I. The Court erred in overruling the petition to cite for contempt. Ramsey v. Ramsey, 125 Miss. 715, 88 So. 290.
II. The decree below was not in the best interests of the child. Mayfield v. Braund, 217 Miss. 514, 64 So.2d 713.
Stone Stone, Coffeeville, for appellee.
I. Cited and discussed the following authorities: Hibbette v. Baines, 78 Miss. 695, 29 So. 80; Mayfield v. Braund, 217 Miss. 514, 64 So.2d 713; Nickle v. Burnett, 122 Miss. 56, 84 So. 138.
This case is concerned with the adoption of a twelve year old boy, Norman Thomas Frederick. Code of 1942, Sec. 1269. The final decree of the Chancery Court of Yalobusha County adjudicated the adoption of Tommy by his step-father, appellee James M. Sutton, with full rights of inheritance, and changed the boy's name to Thomas Sutton, the same being especially desired by the child. This appeal is by the maternal grandmother of the child, his closest blood relative, who also asked for his adoption. Tommy's mother married appellee Sutton in 1948. She was killed in a bus collision in 1950. At the time of the trial in April 1953 Tommy had been living with appellee, his stepfather, since the marriage of his mother and appellee in 1948, for about five years. Tommy's father abandoned him while he was a baby and his whereabouts is unknown, but process by publication was obtained upon him.
(Hn 1) There was extensive testimony before the learned chancellor.
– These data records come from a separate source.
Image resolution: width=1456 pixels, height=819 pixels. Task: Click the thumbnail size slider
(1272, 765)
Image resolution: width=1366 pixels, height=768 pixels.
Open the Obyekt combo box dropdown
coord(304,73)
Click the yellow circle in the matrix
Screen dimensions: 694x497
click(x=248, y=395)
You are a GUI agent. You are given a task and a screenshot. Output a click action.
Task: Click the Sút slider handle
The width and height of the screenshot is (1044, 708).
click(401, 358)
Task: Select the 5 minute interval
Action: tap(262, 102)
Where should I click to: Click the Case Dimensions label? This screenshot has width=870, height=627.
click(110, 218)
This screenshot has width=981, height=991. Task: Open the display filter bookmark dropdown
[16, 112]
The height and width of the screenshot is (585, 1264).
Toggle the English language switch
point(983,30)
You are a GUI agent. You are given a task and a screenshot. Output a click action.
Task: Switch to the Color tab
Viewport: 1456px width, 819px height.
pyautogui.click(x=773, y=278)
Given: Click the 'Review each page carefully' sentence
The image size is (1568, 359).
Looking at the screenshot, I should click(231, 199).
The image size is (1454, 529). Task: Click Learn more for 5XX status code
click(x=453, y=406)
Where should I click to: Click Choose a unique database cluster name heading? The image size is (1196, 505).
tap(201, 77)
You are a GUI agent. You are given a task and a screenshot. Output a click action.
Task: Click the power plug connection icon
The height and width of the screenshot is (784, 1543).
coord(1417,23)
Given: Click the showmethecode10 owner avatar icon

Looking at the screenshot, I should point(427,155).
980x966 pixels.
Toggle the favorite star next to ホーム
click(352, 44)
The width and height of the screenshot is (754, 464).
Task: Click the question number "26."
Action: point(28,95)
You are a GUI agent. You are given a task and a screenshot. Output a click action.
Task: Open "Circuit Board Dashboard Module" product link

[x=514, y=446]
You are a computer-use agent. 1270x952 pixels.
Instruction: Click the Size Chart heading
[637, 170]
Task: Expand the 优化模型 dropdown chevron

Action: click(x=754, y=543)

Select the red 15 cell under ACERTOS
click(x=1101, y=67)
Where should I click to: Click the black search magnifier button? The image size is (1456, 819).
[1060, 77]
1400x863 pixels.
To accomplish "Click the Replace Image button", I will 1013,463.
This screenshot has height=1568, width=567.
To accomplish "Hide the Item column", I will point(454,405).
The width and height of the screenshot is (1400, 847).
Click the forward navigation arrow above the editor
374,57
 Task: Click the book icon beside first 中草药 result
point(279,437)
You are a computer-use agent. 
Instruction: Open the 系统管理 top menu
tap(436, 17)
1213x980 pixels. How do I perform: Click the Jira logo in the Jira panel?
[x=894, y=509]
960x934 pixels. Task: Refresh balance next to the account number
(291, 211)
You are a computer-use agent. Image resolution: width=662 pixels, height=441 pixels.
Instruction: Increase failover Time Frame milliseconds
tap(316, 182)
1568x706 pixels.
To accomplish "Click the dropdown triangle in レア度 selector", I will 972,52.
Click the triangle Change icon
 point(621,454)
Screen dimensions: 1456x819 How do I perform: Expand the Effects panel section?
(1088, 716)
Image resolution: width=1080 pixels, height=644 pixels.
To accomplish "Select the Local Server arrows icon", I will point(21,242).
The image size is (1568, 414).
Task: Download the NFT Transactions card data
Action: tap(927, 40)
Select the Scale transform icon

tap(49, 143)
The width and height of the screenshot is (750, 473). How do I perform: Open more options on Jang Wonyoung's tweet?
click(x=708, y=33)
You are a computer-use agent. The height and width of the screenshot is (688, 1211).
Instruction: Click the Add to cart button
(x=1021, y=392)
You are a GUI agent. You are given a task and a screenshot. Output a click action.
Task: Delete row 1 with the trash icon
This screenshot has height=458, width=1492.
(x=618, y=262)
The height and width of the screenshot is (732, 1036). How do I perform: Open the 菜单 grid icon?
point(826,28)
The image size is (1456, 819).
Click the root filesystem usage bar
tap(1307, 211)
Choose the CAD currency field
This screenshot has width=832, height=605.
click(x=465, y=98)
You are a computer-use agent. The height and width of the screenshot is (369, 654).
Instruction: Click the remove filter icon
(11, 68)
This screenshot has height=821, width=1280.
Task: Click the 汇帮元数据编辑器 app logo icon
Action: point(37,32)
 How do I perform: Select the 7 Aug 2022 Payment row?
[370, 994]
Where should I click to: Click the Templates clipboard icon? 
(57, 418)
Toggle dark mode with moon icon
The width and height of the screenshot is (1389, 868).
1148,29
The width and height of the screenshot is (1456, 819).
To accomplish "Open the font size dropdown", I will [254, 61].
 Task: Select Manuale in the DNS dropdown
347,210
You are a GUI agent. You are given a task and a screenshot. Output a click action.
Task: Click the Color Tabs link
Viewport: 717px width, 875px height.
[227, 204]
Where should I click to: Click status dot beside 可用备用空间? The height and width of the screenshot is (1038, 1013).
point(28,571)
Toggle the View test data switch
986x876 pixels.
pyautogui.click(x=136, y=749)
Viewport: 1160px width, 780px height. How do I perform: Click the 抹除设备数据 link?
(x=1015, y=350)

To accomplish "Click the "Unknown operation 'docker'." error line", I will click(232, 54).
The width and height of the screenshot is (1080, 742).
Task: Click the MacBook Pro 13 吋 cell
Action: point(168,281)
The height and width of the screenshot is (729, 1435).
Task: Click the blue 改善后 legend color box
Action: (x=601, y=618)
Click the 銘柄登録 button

His able opinion and final decree are amply supported by the evidence. We have carefully considered the evidence, and think that under all of the circumstances and facts reflected in the record, including the personal preferences of the boy, the final decree was correct. Appellant, Tommy's maternal grandmother, manifestly is devoted to him and is able to take care of him. But in adoption cases the test is whether the interest and welfare of the child sought to be adopted would be best promoted by the adoption. (Hn 2) In other words, the criterion is the best interest of the child. Code of 1942, Sec. 1269; Eggleston v. Landrum, 210 Miss. 645, 50 So.2d 364, 23 A.L.R. 2d 696 (1950); Cf. Amis, Divorce and Separation in Mississippi (1935), Secs. 211-230.
(Hn 3) Appellant also complains about the dismissal of her petition to cite appellee for contempt of court, which was submitted along with the issues on adoption. This petition dealt with alleged violations by appellee, who has been Tommy's guardian, of a court decree directing him to let the child visit appellant on Thanksgiving and Christmas of 1952. The court heard all of the evidence on this issue and dismissed the petition. Apparently the trial court concluded that it was not shown that appellee intended to, and did, deliberately and contumaciously defy the power and dignity of the court by refusing to comply with the decree. Evans v. Evans, 193 Miss. 468, 9 So.2d 641 (1942). The testimony indicates that the boy did not fully complete his visits with appellant because of his own erroneous attitude. It fails to show that appellee attempted to influence him in this respect. The decree on this point also is amply supported by the record.
Affirmed.
Roberds, P.J., and Lee, Arrington and Gillespie, JJ., concur.